» Source text
Juan SanchezComms Lead, Wellcome Collection

Notes to editors

Visitor information:

Performance dates:

  •  Wed 20 Apr, 19.00–21.00
  • Thu 21 Apr, 19.00–21.00
  • Fri 22 Apr, 19.00–21.00
  • Wed 27 Apr, 14.00–16.00
  • Thu 28 Apr, 19.00–21.00
  • Fri 29 Apr, 14.00–16.00 & 19.00–21.00
  • Sat 23 Apr, 15.00–17.00
  • Sat 30 Apr, 19.00–21.00

Admission to Wellcome Collection is free but booking free tickets are required for the performances. Booking can be done through Wellcome Collection’s website.

Wellcome Collection opening hours: Tuesday to Sunday 10.00 to 18.00, closed Mondays.

Address: Wellcome Collection, 183 Euston Road NW1 2BE

About the artists:

About METIS

Directed by Zoë Svendsen, METIS is a UK performing arts company creating interdisciplinary performance projects through rigorous research. A fascination with maps, space, technology, travel and history drives work in a range of media. METIS involves a diverse network of artists, creating richly detailed audience experiences.

About Zoë Svendsen

Zoë Svendsen is a director and dramaturg, currently undertaking a research project at the Donmar as their “climate dramaturg” (see: https://www.thestage.co.uk/features/climate-dramaturg-zoe-svendsen--this-isnt-theatre-that-preaches-to-the-converted).

Zoe makes participatory theatre performances and installation works exploring contemporary political subjects, including: ‘Ness’, a sonic headphone work commissioned by METAL for Estuary 2021, embedding Robert Macfarlane’s poem of nuclear overreach and nature’s response in a post-military landscape; the theatre show ‘Love Letters to a Liveable Future’ (Cambridge Junction / Season for Change 2021); ‘Factory of the Future’, a video installation created in collaboration with architects, commissioned for the Oslo Architecture Triennale 2019; the Artsadmin Green Commission, ‘WE KNOW NOT WHAT WE MAY BE’ (Barbican Centre 2018), a performance installation imagining alternative economic conditions for addressing climate crisis; ‘World Factory’, exploring consumer capitalism through the lens of the global textile industry (Young Vic and UK tour; shortlisted for the Berlin Theatertreffen Stückemarkt 2016); ‘3rd Ring Out’, an emergency-planning-style ‘rehearsal’ for climate change (TippingPoint Commission Award; UK tour)

» Raw data
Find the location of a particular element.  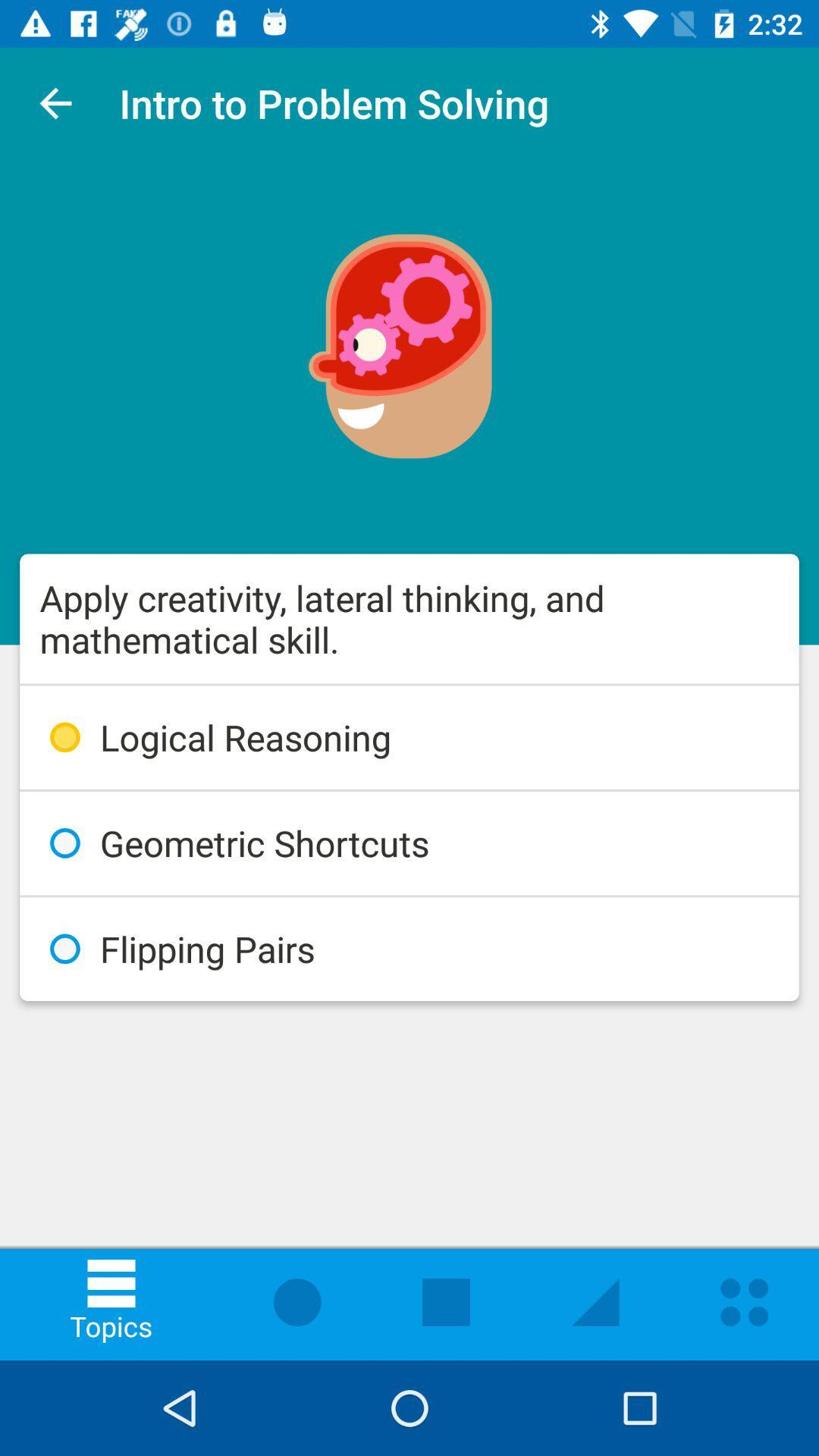

the app next to the intro to problem item is located at coordinates (55, 102).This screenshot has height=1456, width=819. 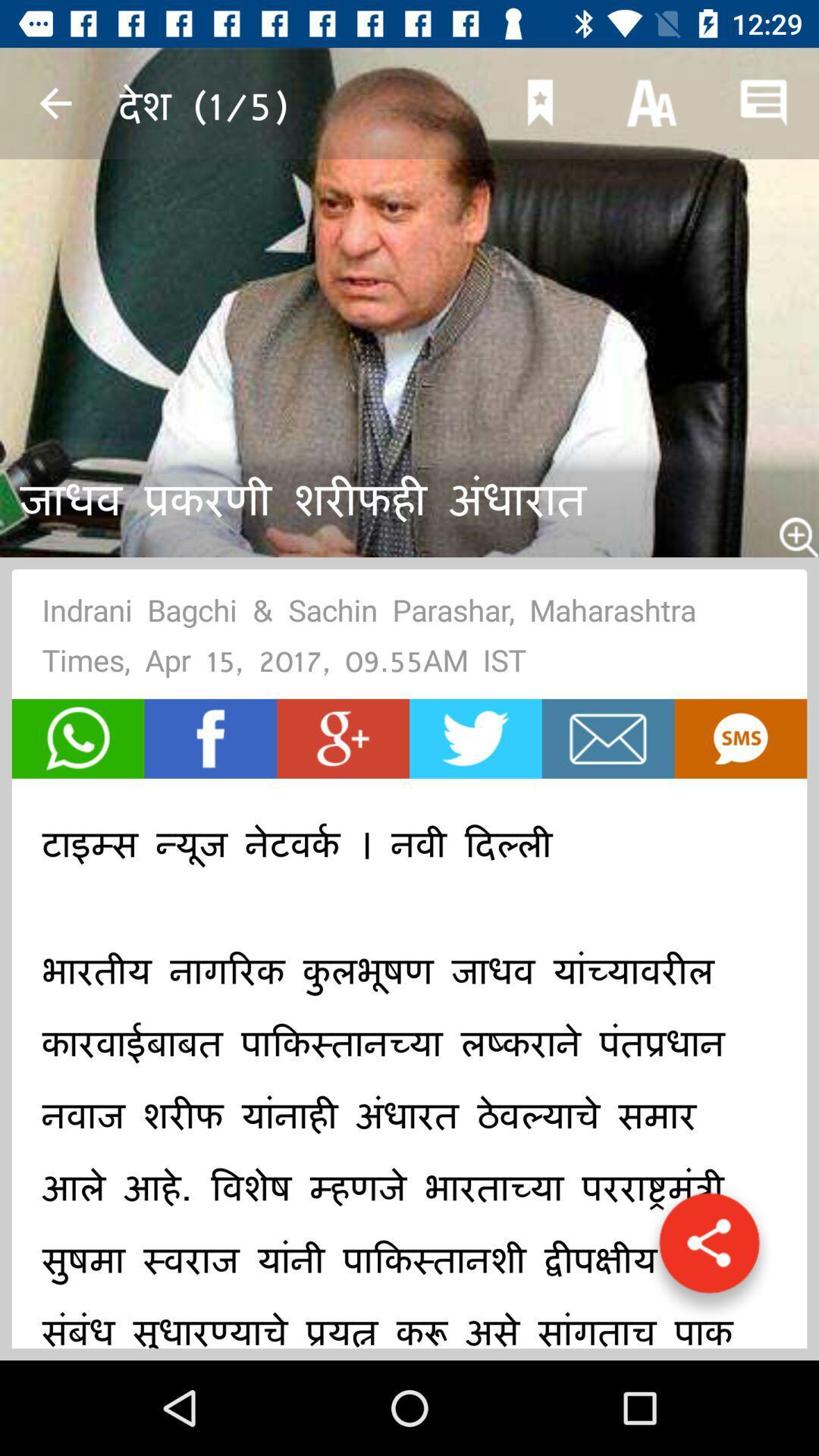 What do you see at coordinates (739, 739) in the screenshot?
I see `sms button` at bounding box center [739, 739].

» List of tasks
**a.** Could you write out the press notes from "Admission to Wellcome" to "18.00, closed Mondays." again, changing "performances" to "shows"?
**b.** Can you carry on the press notes about the Wellcome Collection performances from the point where they stop?

» Numbered responses
**a.**
Admission to Wellcome Collection is free but booking free tickets are required for the shows. Booking can be done through Wellcome Collection’s website.

Wellcome Collection opening hours: Tuesday to Sunday 10.00 to 18.00, closed Mondays.

**b.**
As dramaturg, Zoë collaborates creatively on innovative productions of classic texts, including: ‘Hamlet’ and ‘Merchant of Venice’ (SWP @ The Globe); ‘A Midsummer Night’s Dream’, ‘Measure for Measure’ and ‘The Changeling’ (Young Vic); Miss Julie’ (Aarhus Theatre, Denmark); ‘Macbeth’ and ‘Arden of Faversham’ (Royal Shakespeare Company); ‘Edward II’ (National Theatre). Her work has been developed through several artistic residencies, including at the Max Planck Institute for the History of Science, Berlin (2014–15); the Future Scenarios “networked residency” (Jerwood Charitable Foundation, Open University, and Sheffield University, 2016–17); and at the Cambridge Conservation Initiative (2018–19).

Zoë lectures on drama and performance in the Faculty of English at the University of Cambridge, and is currently writing ‘Theatre & Dramaturgy’ for the Bloomsbury book series, Theatre &, for which she has been running workshops on dramaturgy for directors at the Young Vic, and writers at the Royal Court.

About Wellcome Collection

Wellcome Collection is a free museum and library exploring health and human experience. Its vision is to challenge how we all think and feel about health by connecting science, medicine, life and art. It offers changing curated exhibitions, museum and library collections, public events, in addition to a café. Wellcome Collection publishes books on what it means to be human, and collaborates widely to reach broad and diverse audiences, locally and globally.

Wellcome Collection actively develops and preserves collections for current and future audiences and, where possible, offers new narratives about health and the human condition. Wellcome Collection works to engage underrepresented audiences, including D/deaf, disabled, neurodivergent, and racially minoritised communities.

Wellcome Collection is part of Wellcome, which exists to improve health by helping great ideas to thrive. We support researchers, we take on big health challenges, we campaign for better science, and we help everyone get involved with science and health research. We are a politically and financially independent foundation.